Aim of the task ->
Output the lines of the records below as a numbered list, leaving out any blank lines.

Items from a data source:
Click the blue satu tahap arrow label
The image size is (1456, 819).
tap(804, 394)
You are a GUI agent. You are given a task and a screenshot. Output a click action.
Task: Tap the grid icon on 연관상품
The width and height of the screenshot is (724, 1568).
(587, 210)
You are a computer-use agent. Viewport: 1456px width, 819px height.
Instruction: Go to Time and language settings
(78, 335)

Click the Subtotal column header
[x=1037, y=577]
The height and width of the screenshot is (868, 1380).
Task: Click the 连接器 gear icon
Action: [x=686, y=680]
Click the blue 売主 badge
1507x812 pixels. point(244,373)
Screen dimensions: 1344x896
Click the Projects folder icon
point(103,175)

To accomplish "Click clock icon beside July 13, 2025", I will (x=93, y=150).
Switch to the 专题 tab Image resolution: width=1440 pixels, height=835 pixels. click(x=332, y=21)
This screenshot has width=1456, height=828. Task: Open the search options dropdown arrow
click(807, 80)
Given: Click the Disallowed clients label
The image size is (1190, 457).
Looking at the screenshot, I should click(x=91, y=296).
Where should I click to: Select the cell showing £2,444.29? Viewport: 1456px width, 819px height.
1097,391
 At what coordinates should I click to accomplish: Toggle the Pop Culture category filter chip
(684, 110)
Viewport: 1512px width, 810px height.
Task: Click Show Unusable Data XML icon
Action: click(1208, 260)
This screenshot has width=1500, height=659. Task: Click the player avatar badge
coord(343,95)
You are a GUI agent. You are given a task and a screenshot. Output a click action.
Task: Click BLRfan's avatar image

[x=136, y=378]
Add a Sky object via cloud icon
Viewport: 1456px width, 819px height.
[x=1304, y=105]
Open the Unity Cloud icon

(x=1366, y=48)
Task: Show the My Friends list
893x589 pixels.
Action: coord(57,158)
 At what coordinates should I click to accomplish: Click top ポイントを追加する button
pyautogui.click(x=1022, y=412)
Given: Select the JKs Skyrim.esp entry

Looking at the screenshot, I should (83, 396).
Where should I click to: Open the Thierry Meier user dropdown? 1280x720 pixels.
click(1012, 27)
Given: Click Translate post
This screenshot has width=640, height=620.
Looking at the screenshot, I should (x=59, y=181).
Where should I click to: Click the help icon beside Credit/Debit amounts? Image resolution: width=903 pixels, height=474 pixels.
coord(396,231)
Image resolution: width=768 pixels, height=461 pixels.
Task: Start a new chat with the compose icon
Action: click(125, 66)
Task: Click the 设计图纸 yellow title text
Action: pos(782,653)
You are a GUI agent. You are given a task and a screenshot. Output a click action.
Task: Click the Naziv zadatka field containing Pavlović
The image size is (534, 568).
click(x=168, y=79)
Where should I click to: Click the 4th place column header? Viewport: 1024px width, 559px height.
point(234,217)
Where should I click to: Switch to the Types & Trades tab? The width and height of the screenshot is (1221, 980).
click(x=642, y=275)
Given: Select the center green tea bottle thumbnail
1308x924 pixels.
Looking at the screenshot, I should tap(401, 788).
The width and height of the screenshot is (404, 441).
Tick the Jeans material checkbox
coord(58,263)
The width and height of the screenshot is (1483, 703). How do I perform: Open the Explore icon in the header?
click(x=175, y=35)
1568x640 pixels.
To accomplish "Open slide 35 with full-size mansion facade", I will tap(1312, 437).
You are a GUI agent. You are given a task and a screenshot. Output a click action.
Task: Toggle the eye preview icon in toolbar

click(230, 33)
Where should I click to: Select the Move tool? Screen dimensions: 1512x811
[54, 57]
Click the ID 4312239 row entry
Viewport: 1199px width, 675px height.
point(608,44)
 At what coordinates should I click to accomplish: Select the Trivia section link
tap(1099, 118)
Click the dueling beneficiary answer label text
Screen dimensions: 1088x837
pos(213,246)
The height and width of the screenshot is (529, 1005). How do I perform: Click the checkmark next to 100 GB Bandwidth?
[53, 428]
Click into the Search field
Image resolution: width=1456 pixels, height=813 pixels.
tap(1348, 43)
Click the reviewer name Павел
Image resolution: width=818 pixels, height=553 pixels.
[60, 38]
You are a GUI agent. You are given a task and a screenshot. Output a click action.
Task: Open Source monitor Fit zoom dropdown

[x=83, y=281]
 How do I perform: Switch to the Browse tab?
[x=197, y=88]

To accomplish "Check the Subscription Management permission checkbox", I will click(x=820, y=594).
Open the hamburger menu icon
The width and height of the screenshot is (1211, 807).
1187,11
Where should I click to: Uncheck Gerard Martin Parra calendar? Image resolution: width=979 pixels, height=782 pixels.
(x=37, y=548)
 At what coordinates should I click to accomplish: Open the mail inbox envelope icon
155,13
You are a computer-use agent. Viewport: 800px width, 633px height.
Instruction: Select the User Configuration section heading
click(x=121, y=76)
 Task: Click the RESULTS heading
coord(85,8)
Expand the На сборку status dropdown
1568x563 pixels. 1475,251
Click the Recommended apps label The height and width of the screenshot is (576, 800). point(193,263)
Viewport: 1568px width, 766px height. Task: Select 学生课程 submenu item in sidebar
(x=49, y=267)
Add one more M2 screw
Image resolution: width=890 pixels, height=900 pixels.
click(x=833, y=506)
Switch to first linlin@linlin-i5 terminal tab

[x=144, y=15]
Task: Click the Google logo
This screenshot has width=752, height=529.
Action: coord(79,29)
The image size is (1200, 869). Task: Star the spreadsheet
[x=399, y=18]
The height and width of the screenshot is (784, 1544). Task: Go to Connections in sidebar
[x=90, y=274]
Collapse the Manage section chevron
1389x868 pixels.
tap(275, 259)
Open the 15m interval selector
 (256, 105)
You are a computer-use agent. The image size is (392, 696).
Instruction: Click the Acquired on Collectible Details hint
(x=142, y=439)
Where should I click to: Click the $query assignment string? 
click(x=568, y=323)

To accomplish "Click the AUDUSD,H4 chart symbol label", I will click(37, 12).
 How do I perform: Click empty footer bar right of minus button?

Response to the exercise ->
1. Click the blue satu tahap arrow label
2. The image size is (1456, 819).
3. tap(804, 394)
4. You are a GUI agent. You are given a task and a screenshot. Output a click action.
5. Task: Tap the grid icon on 연관상품
6. The width and height of the screenshot is (724, 1568).
7. (587, 210)
8. You are a computer-use agent. Viewport: 1456px width, 819px height.
9. Instruction: Go to Time and language settings
10. (78, 335)
11. Click the Subtotal column header
12. [x=1037, y=577]
13. The height and width of the screenshot is (868, 1380).
14. Task: Click the 连接器 gear icon
15. Action: [x=686, y=680]
16. Click the blue 売主 badge
17. 1507x812 pixels. point(244,373)
18. Screen dimensions: 1344x896
19. Click the Projects folder icon
20. point(103,175)
21. To accomplish "Click clock icon beside July 13, 2025", I will (x=93, y=150).
22. Switch to the 专题 tab Image resolution: width=1440 pixels, height=835 pixels. click(x=332, y=21)
23. This screenshot has width=1456, height=828. Task: Open the search options dropdown arrow
24. click(807, 80)
25. Given: Click the Disallowed clients label
26. The image size is (1190, 457).
27. Looking at the screenshot, I should click(x=91, y=296).
28. Where should I click to: Select the cell showing £2,444.29? Viewport: 1456px width, 819px height.
29. 1097,391
30.  At what coordinates should I click to accomplish: Toggle the Pop Culture category filter chip
31. (684, 110)
32. Viewport: 1512px width, 810px height.
33. Task: Click Show Unusable Data XML icon
34. Action: click(1208, 260)
35. This screenshot has width=1500, height=659. Task: Click the player avatar badge
36. coord(343,95)
37. You are a GUI agent. You are given a task and a screenshot. Output a click action.
38. Task: Click BLRfan's avatar image
39. [x=136, y=378]
40. Add a Sky object via cloud icon
41. Viewport: 1456px width, 819px height.
42. [x=1304, y=105]
43. Open the Unity Cloud icon
44. (x=1366, y=48)
45. Task: Show the My Friends list
46. 893x589 pixels.
47. Action: coord(57,158)
48.  At what coordinates should I click to accomplish: Click top ポイントを追加する button
49. pyautogui.click(x=1022, y=412)
50. Given: Select the JKs Skyrim.esp entry
51. Looking at the screenshot, I should (83, 396).
52. Where should I click to: Open the Thierry Meier user dropdown? 1280x720 pixels.
53. click(1012, 27)
54. Given: Click Translate post
55. This screenshot has width=640, height=620.
56. Looking at the screenshot, I should (x=59, y=181).
57. Where should I click to: Click the help icon beside Credit/Debit amounts? Image resolution: width=903 pixels, height=474 pixels.
58. coord(396,231)
59. Image resolution: width=768 pixels, height=461 pixels.
60. Task: Start a new chat with the compose icon
61. Action: click(125, 66)
62. Task: Click the 设计图纸 yellow title text
63. Action: pos(782,653)
64. You are a GUI agent. You are given a task and a screenshot. Output a click action.
65. Task: Click the Naziv zadatka field containing Pavlović
66. The image size is (534, 568).
67. click(x=168, y=79)
68. Where should I click to: Click the 4th place column header? Viewport: 1024px width, 559px height.
69. point(234,217)
70. Where should I click to: Switch to the Types & Trades tab? The width and height of the screenshot is (1221, 980).
71. click(x=642, y=275)
72. Given: Select the center green tea bottle thumbnail
73. 1308x924 pixels.
74. Looking at the screenshot, I should tap(401, 788).
75. The width and height of the screenshot is (404, 441).
76. Tick the Jeans material checkbox
77. coord(58,263)
78. The width and height of the screenshot is (1483, 703). How do I perform: Open the Explore icon in the header?
79. click(x=175, y=35)
80. 1568x640 pixels.
81. To accomplish "Open slide 35 with full-size mansion facade", I will tap(1312, 437).
82. You are a GUI agent. You are given a task and a screenshot. Output a click action.
83. Task: Toggle the eye preview icon in toolbar
84. click(230, 33)
85. Where should I click to: Select the Move tool? Screen dimensions: 1512x811
86. [54, 57]
87. Click the ID 4312239 row entry
88. Viewport: 1199px width, 675px height.
89. point(608,44)
90.  At what coordinates should I click to accomplish: Select the Trivia section link
91. tap(1099, 118)
92. Click the dueling beneficiary answer label text
93. Screen dimensions: 1088x837
94. pos(213,246)
95. The height and width of the screenshot is (529, 1005). How do I perform: Click the checkmark next to 100 GB Bandwidth?
96. [53, 428]
97. Click into the Search field
98. Image resolution: width=1456 pixels, height=813 pixels.
99. tap(1348, 43)
100. Click the reviewer name Павел
101. Image resolution: width=818 pixels, height=553 pixels.
102. [60, 38]
103. You are a GUI agent. You are given a task and a screenshot. Output a click action.
104. Task: Open Source monitor Fit zoom dropdown
105. [x=83, y=281]
106.  How do I perform: Switch to the Browse tab?
107. [x=197, y=88]
108. To accomplish "Check the Subscription Management permission checkbox", I will click(x=820, y=594).
109. Open the hamburger menu icon
110. The width and height of the screenshot is (1211, 807).
111. 1187,11
112. Where should I click to: Uncheck Gerard Martin Parra calendar? Image resolution: width=979 pixels, height=782 pixels.
113. (x=37, y=548)
114.  At what coordinates should I click to accomplish: Open the mail inbox envelope icon
115. 155,13
116. You are a computer-use agent. Viewport: 800px width, 633px height.
117. Instruction: Select the User Configuration section heading
118. click(x=121, y=76)
119.  Task: Click the RESULTS heading
120. coord(85,8)
121. Expand the На сборку status dropdown
122. 1568x563 pixels. 1475,251
123. Click the Recommended apps label The height and width of the screenshot is (576, 800). point(193,263)
124. Viewport: 1568px width, 766px height. Task: Select 学生课程 submenu item in sidebar
125. (x=49, y=267)
126. Add one more M2 screw
127. Image resolution: width=890 pixels, height=900 pixels.
128. click(x=833, y=506)
129. Switch to first linlin@linlin-i5 terminal tab
130. [x=144, y=15]
131. Task: Click the Google logo
132. This screenshot has width=752, height=529.
133. Action: coord(79,29)
134. The image size is (1200, 869). Task: Star the spreadsheet
135. [x=399, y=18]
136. The height and width of the screenshot is (784, 1544). Task: Go to Connections in sidebar
137. [x=90, y=274]
138. Collapse the Manage section chevron
139. 1389x868 pixels.
140. tap(275, 259)
141. Open the 15m interval selector
142.  (256, 105)
143. You are a computer-use agent. The image size is (392, 696).
144. Instruction: Click the Acquired on Collectible Details hint
145. (x=142, y=439)
146. Where should I click to: Click the $query assignment string? 
147. click(x=568, y=323)
148. To accomplish "Click the AUDUSD,H4 chart symbol label", I will click(37, 12).
149.  How do I perform: Click empty footer bar right of minus button?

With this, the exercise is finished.